— START AVAILABLE RECORDS —

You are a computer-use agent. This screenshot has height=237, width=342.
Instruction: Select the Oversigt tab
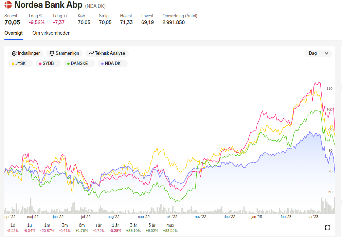click(x=14, y=33)
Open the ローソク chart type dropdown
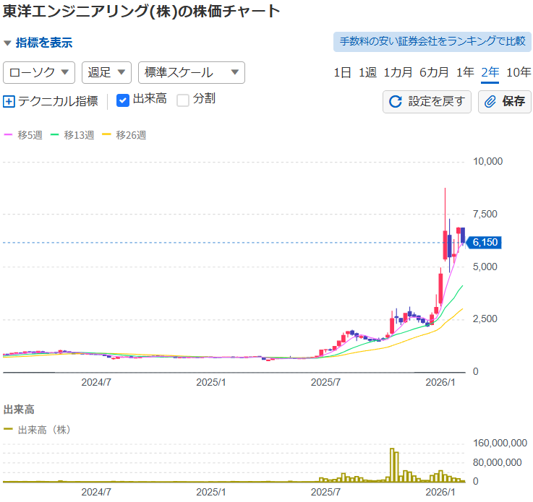The width and height of the screenshot is (533, 502). (40, 72)

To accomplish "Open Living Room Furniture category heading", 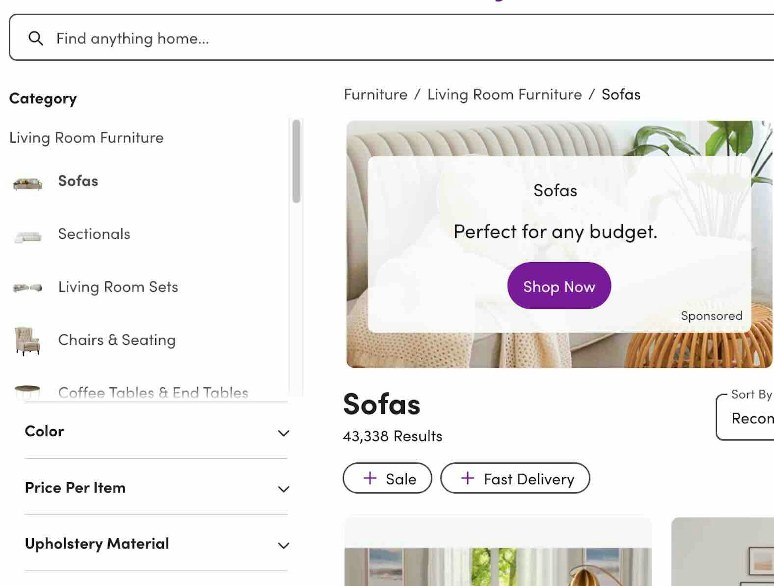I will (86, 137).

— END AVAILABLE RECORDS —

■ INSTRUCTIONS TO FOLLOW ■
Output the rows from the start of the rows through the line containing "The width and" as a two-column CSV with the columns instruction and response, giving one CSV line for each row. Put each field in quotation marks, replace line breaks with spaces, and leave out the pictures.

■ SOLUTION TO THIS EXERCISE ■
instruction,response
"You are a computer-use agent. This screenshot has height=237, width=342. Instruction: Select the Oversigt tab","click(x=14, y=33)"
"Open the ローソク chart type dropdown","The width and height of the screenshot is (533, 502). (40, 72)"